The experiments showed that mice who were fed more fat and grew larger also developed 25 percent fewer taste buds.

“We have analyzed the effects of obesity on taste buds and demonstrate that mice consuming a high-fat diet quickly become obese and display a pronounced loss of taste buds when compared to littermates sustained on a healthy diet,” write the scientists from Cornell University.

Each taste bud in a mouse is a heterogeneous mix of as many as 100 cells including cells that provide structural support, others that detect sweet and bitter tastes, and still others that form synapses to respond to sour taste.

The mice were subjected to eight weeks of strictly controlled diet. One group was fed nearly 60 percent fat in their diet, while the other group had a mere 14 percent allotment of fat as part of their diet.

At the end of the two months, the mice were weighed, killed, and their tongues were taken for analysis. The taste buds were counted and sized, and the RNA was extracted and assessed.

The obese mice had only three-quarters of the taste buds their diet-restricted counterparts did, the scientists counted.

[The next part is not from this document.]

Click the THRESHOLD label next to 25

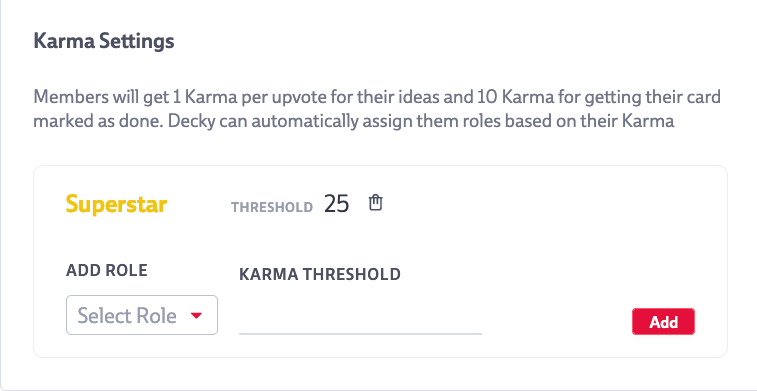[272, 208]
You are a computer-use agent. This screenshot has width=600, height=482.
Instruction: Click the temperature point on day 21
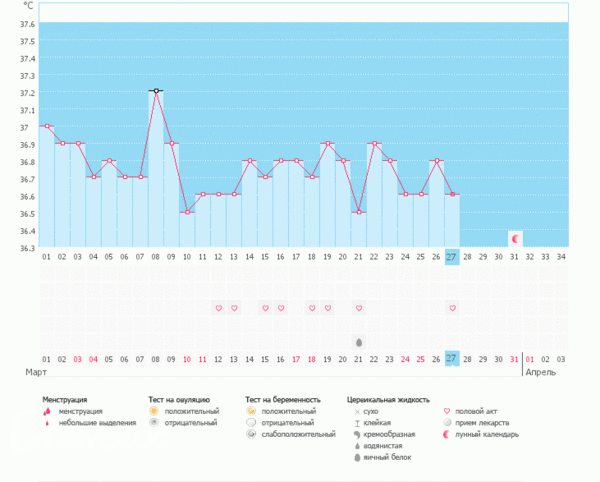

Further investigation determined that obesity causes inflammation that promotes the creation of signaling cytokines – especially tumor necrosis factor alpha (TNFα). This signaling pathway increased the level of TNFα around the taste buds, report the scientists. The rate of apoptosis, a programmed kind of cell death, increased – which led to a decrease in the number of progenitor cells that are necessary to form the taste buds.

The effect is a kind of vicious cycle – and could translate to overweight humans, add the investigators.

“A loss of input from taste buds would likely encourage overconsumption to compensate for this depressed input, as has been observed when blocking input from sweet taste receptors in a human population, resulting in a drive for more highly sweetened (and thus higher-calorie) stimuli,” they write.

The team also tested this inverse relationship by genetically engineering another set of mice. The deletion of the TNFα allowed mice to preserve their taste buds intact – despite gorging themselves on a high-fat diet. On the other hand, injecting TNFα directly into the tongues of thinner mice also reduced taste buds – even though the rodents didn’t have the body bulk, according to the paper.

“These results may point to novel therapeutic strategies for alleviating taste dysfunction in obese populations,” added Robin Dando, one of the Cornell authors.